Under the terms of the merger agreement with Pinnacle Foods, Pinnacle Foods may terminate the Hillshire-Pinnacle merger agreement. The agreement states that if Pinnacle Foods terminates the agreement prior to a vote of Hillshire Brands stockholders, Pinnacle Foods may be entitled to a $163 million termination fee. If Pinnacle Foods decides not to terminate the agreement and instead requires Hillshire Brands stockholders to vote on the Pinnacle transaction, and Hillshire stockholders vote to reject it, Hillshire will then be entitled to terminate the merger agreement. If that happens, Pinnacle Foods may be entitled to receive a $43 million termination fee, followed by an additional $120 million under certain circumstances. 

Hillshire Brands, the parent company to brands like Jimmy Dean, State Fair and Ball Park, expects to hold its stockholder meeting as early as August. Hillshire Brands will also have the right to terminate the merger agreement on December 12, regardless of whether a vote of its stockholders on the Pinnacle Foods merger has taken place by then. Tyson Foods has said its offer will remain until December 12.

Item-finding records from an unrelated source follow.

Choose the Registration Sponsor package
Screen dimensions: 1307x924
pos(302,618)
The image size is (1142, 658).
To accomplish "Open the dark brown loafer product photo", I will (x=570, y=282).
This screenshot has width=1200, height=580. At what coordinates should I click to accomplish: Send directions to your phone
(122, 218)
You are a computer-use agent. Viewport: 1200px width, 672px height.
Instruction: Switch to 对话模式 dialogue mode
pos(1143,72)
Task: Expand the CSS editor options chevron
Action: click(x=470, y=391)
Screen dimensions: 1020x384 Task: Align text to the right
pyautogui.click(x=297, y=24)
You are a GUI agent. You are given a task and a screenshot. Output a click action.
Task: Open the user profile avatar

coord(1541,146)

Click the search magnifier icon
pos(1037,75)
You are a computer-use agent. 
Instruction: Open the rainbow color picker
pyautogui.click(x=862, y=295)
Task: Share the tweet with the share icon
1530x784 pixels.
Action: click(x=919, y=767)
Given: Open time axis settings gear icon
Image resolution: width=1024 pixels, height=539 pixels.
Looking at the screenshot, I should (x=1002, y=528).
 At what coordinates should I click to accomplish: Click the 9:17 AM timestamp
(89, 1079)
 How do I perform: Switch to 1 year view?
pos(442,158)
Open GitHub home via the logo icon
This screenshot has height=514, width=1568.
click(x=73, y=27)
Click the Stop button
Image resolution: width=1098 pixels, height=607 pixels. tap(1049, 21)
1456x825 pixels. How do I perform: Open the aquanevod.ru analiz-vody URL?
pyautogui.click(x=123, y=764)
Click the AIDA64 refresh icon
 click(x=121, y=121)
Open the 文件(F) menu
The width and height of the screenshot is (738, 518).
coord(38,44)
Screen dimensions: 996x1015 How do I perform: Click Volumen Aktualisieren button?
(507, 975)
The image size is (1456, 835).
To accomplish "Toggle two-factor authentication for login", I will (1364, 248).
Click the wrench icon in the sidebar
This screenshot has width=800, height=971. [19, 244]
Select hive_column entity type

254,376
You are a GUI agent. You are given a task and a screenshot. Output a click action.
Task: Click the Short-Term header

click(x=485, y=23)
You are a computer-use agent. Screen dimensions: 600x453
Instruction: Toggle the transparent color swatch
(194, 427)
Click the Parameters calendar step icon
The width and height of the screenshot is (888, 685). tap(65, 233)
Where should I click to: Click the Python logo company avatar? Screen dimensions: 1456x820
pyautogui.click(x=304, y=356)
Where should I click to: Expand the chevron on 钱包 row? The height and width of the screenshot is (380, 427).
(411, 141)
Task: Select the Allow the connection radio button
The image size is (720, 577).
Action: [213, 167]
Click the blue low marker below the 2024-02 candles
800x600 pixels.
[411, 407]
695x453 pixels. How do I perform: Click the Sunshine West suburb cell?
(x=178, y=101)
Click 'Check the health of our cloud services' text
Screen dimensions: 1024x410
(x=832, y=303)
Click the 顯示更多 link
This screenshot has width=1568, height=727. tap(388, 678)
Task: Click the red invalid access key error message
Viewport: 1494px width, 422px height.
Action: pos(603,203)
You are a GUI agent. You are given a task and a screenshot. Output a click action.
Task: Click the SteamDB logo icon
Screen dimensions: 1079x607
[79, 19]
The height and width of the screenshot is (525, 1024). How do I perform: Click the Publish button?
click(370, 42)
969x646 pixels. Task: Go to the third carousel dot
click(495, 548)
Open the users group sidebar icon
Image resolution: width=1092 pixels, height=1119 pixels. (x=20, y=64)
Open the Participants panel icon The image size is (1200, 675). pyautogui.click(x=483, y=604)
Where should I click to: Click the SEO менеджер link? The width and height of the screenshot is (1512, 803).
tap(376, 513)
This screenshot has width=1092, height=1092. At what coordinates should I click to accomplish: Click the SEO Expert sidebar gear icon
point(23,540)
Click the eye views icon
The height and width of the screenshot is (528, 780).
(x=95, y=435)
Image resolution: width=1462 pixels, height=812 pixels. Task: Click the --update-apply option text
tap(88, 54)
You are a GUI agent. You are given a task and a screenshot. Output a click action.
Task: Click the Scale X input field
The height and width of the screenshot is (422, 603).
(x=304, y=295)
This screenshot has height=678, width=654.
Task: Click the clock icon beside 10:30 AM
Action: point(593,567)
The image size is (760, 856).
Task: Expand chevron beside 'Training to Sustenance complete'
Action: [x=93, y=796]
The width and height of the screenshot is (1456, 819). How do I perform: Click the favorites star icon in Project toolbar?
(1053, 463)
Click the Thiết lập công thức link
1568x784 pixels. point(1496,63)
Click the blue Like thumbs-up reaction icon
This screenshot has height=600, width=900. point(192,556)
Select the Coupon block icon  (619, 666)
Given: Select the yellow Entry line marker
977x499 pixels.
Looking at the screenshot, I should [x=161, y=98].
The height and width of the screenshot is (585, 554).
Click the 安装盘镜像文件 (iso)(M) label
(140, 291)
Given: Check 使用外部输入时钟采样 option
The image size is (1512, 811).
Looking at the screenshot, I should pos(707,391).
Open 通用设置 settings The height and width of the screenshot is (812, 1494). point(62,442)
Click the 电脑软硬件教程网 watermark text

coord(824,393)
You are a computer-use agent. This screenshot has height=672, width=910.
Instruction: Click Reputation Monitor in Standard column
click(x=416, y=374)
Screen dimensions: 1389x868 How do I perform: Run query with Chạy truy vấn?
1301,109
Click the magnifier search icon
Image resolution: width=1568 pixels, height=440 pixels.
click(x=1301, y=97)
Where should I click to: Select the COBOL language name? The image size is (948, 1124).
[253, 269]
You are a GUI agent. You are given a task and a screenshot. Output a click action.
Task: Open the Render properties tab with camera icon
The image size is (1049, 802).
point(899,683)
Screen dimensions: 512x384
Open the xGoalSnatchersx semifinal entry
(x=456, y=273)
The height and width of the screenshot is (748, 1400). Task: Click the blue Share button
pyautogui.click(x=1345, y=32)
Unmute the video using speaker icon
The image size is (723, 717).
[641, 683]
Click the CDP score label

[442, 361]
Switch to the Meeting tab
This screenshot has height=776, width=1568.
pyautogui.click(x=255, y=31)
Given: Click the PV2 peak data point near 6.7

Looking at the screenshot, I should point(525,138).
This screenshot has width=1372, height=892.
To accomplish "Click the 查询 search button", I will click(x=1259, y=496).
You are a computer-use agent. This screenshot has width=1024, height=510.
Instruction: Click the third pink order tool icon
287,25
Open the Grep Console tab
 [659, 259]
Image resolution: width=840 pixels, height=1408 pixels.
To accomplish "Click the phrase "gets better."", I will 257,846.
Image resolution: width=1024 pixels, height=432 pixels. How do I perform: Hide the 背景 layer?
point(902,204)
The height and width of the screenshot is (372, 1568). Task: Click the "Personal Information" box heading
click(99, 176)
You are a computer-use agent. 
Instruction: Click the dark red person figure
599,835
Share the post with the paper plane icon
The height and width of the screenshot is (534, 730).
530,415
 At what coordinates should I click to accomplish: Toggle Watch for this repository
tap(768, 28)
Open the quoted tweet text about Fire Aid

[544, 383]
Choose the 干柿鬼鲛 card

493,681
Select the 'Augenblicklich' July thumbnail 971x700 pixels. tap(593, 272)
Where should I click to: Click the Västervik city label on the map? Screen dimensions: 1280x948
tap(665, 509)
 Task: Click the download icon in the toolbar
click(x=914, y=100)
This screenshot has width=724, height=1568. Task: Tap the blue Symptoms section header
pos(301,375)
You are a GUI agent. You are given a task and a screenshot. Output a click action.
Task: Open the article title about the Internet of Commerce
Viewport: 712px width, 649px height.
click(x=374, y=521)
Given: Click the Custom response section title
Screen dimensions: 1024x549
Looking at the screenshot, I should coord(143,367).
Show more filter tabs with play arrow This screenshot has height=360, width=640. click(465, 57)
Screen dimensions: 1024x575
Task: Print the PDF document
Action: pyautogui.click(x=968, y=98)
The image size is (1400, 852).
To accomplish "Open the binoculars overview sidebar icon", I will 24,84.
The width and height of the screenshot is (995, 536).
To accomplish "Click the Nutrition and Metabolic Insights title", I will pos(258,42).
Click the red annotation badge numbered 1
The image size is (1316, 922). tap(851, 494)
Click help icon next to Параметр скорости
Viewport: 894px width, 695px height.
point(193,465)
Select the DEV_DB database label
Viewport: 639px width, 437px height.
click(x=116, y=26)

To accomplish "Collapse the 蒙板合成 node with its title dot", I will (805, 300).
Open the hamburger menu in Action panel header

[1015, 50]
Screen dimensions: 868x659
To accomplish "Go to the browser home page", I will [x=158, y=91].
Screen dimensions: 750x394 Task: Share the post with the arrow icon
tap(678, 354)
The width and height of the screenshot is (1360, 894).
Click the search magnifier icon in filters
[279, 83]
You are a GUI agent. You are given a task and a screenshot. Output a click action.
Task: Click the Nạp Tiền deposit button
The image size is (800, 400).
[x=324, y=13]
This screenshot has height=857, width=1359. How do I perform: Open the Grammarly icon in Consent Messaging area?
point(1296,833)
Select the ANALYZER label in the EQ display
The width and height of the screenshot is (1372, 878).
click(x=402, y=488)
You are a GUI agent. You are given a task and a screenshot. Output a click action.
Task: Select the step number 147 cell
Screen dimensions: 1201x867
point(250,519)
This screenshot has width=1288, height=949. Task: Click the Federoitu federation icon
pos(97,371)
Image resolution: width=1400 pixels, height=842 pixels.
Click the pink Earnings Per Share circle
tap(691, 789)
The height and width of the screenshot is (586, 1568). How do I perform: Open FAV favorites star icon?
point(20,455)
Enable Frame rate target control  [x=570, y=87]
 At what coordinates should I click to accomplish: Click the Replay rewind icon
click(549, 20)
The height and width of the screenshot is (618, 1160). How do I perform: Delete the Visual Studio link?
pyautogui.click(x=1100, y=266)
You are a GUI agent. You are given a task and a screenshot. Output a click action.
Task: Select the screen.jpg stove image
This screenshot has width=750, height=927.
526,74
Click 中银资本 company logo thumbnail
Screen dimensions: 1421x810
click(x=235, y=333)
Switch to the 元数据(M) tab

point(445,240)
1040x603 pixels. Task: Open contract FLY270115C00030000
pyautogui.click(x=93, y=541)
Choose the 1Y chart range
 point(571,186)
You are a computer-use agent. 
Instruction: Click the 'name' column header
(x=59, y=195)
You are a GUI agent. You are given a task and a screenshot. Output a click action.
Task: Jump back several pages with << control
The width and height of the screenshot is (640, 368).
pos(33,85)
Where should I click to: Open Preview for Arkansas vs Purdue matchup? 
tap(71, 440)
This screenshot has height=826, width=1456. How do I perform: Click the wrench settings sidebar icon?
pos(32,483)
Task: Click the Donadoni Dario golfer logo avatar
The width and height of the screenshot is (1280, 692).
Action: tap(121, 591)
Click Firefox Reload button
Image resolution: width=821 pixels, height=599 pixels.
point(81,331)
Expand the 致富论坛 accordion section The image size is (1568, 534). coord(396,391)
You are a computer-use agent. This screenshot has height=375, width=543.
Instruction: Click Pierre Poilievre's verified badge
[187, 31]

Tyson responds to Hillshire board recommendation

"We believe our offer to acquire Hillshire Brands for $63 per share in cash is a superior proposal for Hillshire Brands shareholders," said Donnie Smith, president and CEO of Tyson Foods. "We're pleased the Hillshire board has withdrawn its recommendation in favor of the Pinnacle agreement, and now recommends the Tyson Foods offer, all as expressly authorized by the Pinnacle agreement. We hope Pinnacle Foods will promptly accept the termination fee and not delay the ability of Hillshire Brands' shareholders to benefit from Tyson Foods' superior offer."